**WORK TO BE COMPLETED**
Find the line containing "Click in the". Retype it and every line after it through the end of the entries, exactly as written, with nothing added.

Start of Block

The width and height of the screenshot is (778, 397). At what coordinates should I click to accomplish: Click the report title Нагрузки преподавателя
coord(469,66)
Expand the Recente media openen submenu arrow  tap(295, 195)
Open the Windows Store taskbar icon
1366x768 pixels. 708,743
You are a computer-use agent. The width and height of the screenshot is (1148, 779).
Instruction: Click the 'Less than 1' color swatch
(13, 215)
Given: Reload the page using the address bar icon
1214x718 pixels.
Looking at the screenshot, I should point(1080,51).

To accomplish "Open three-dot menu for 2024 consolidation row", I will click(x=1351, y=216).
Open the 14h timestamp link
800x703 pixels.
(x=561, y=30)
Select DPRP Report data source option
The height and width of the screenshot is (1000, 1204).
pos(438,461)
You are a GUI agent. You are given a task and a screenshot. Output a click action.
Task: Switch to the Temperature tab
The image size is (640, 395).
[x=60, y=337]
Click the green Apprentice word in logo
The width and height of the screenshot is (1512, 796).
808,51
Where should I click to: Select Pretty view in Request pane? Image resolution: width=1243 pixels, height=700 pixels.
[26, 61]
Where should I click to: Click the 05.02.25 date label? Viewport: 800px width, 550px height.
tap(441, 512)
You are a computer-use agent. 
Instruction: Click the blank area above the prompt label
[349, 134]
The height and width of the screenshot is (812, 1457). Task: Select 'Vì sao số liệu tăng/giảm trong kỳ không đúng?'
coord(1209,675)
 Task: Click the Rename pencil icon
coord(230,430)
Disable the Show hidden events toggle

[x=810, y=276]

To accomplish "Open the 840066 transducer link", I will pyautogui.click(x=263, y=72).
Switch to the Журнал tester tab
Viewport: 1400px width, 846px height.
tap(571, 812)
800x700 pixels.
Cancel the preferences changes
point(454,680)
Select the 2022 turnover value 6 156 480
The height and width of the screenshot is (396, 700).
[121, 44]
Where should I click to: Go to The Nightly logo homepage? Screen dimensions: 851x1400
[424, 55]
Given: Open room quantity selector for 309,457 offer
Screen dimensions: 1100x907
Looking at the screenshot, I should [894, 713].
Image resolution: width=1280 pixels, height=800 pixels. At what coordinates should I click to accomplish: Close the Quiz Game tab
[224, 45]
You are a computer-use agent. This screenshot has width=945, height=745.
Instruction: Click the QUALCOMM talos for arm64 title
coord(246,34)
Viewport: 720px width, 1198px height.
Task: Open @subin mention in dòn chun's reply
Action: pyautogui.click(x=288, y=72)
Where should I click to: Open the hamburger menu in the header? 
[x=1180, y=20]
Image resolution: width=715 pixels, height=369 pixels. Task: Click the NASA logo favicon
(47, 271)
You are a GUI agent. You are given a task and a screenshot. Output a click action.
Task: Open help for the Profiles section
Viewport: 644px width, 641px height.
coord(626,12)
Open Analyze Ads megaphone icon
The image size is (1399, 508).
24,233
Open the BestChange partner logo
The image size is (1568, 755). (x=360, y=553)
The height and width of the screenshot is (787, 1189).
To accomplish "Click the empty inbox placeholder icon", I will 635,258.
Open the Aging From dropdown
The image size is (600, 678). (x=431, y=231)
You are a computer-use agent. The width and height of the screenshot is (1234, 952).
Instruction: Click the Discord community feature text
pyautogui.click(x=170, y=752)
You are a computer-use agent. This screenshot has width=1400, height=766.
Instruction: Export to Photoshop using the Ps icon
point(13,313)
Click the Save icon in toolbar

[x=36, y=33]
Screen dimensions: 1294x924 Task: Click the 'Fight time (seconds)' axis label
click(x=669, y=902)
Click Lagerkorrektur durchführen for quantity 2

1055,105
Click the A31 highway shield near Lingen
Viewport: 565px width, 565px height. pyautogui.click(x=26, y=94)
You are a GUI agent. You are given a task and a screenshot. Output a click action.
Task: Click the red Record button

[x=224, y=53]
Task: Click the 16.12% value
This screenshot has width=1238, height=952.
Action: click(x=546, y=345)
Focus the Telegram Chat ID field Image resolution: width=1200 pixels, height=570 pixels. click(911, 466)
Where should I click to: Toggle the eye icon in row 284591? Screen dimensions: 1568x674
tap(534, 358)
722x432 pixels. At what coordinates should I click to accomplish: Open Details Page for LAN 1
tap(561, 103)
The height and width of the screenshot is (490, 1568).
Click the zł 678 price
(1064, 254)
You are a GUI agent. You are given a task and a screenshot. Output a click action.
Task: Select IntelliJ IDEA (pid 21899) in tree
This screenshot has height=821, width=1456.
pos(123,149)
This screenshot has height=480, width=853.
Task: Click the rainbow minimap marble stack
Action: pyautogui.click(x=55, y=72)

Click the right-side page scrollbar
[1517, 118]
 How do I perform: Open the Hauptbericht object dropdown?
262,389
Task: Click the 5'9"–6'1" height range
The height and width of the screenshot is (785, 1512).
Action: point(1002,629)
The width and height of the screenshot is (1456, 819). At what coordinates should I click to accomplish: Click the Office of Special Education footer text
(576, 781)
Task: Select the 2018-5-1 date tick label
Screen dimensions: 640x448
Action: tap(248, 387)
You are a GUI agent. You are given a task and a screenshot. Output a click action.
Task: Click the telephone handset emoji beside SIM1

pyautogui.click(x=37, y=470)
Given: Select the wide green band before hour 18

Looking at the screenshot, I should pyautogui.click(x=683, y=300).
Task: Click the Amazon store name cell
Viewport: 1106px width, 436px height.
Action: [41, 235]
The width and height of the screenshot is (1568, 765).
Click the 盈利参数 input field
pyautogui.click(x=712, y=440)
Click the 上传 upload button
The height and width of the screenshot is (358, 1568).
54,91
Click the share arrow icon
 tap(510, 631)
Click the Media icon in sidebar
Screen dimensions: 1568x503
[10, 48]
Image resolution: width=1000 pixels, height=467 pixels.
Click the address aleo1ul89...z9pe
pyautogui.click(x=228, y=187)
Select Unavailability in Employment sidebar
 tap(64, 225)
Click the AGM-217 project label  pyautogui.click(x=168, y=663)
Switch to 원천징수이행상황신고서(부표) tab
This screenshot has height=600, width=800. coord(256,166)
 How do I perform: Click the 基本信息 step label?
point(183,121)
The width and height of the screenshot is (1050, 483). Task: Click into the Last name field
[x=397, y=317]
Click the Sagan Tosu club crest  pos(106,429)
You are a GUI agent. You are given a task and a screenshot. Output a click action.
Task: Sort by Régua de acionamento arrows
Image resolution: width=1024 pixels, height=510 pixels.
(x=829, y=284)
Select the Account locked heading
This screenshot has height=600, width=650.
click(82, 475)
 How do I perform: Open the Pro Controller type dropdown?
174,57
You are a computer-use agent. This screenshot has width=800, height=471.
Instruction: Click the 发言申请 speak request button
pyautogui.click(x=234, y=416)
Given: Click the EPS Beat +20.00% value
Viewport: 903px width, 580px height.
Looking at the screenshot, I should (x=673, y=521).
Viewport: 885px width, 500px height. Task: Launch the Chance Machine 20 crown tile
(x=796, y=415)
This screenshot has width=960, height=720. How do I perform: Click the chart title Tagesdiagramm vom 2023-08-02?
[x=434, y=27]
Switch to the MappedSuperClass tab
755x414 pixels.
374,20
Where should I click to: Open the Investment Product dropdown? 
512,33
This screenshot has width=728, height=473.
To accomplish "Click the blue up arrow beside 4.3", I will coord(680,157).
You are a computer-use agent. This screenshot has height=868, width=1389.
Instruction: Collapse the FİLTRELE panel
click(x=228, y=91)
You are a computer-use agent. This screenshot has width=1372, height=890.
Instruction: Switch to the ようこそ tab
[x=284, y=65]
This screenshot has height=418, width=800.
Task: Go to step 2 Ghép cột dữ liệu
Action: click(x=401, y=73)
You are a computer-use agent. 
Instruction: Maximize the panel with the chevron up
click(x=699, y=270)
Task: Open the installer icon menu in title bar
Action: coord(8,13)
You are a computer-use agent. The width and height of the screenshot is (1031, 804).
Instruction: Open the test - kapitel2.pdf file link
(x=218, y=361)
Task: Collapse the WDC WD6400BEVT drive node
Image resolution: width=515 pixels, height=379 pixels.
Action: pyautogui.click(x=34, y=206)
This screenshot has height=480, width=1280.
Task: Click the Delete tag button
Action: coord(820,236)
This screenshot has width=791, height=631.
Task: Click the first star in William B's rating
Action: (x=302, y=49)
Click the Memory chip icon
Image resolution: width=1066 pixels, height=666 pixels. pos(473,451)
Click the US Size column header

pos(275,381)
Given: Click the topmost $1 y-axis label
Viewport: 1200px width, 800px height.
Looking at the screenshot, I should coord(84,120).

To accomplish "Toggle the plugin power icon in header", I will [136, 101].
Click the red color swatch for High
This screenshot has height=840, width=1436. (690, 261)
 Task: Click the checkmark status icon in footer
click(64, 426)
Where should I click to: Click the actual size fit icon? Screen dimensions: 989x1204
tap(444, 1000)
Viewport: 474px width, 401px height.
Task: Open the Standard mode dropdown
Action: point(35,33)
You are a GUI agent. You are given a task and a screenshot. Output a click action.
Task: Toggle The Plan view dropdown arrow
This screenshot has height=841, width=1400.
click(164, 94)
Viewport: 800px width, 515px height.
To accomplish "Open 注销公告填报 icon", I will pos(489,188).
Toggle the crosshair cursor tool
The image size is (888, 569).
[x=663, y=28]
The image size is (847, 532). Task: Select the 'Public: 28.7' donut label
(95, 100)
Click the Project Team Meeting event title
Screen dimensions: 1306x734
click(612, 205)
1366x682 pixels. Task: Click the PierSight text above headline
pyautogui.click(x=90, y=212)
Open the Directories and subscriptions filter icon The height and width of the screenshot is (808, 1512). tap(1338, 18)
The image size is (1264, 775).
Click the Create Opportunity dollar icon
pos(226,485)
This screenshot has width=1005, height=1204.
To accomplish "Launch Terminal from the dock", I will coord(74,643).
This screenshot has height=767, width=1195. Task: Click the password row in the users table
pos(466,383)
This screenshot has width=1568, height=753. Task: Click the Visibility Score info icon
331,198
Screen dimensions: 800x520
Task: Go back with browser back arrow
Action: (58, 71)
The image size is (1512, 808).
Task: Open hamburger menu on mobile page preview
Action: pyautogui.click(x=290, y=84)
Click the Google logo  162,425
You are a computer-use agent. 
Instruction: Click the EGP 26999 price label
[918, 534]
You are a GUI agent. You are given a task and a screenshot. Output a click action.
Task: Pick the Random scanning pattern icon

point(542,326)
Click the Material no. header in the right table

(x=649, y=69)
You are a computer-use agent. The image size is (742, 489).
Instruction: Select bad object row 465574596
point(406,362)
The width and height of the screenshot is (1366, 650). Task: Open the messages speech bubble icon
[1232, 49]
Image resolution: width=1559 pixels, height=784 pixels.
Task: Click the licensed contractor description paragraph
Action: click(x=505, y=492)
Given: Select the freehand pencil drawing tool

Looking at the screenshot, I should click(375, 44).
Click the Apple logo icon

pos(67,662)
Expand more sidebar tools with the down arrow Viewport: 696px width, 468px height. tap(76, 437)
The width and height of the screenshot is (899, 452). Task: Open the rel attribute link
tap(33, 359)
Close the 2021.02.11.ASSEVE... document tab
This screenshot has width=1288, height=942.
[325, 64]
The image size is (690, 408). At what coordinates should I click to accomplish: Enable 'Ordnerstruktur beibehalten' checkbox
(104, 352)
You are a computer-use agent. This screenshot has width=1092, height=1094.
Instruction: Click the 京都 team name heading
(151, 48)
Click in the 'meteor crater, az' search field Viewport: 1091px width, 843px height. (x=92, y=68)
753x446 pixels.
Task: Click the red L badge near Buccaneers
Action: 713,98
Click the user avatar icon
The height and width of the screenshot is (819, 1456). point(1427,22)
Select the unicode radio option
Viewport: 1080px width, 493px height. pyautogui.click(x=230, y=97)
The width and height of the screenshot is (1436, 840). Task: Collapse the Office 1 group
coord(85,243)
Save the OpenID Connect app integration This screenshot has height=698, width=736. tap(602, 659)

End of Block

**TASK SOLUTION**
Click in the 'meteor crater, az' search field Viewport: 1091px width, 843px height. (x=92, y=68)
753x446 pixels.
Task: Click the red L badge near Buccaneers
Action: 713,98
Click the user avatar icon
The height and width of the screenshot is (819, 1456). point(1427,22)
Select the unicode radio option
Viewport: 1080px width, 493px height. pyautogui.click(x=230, y=97)
The width and height of the screenshot is (1436, 840). Task: Collapse the Office 1 group
coord(85,243)
Save the OpenID Connect app integration This screenshot has height=698, width=736. tap(602, 659)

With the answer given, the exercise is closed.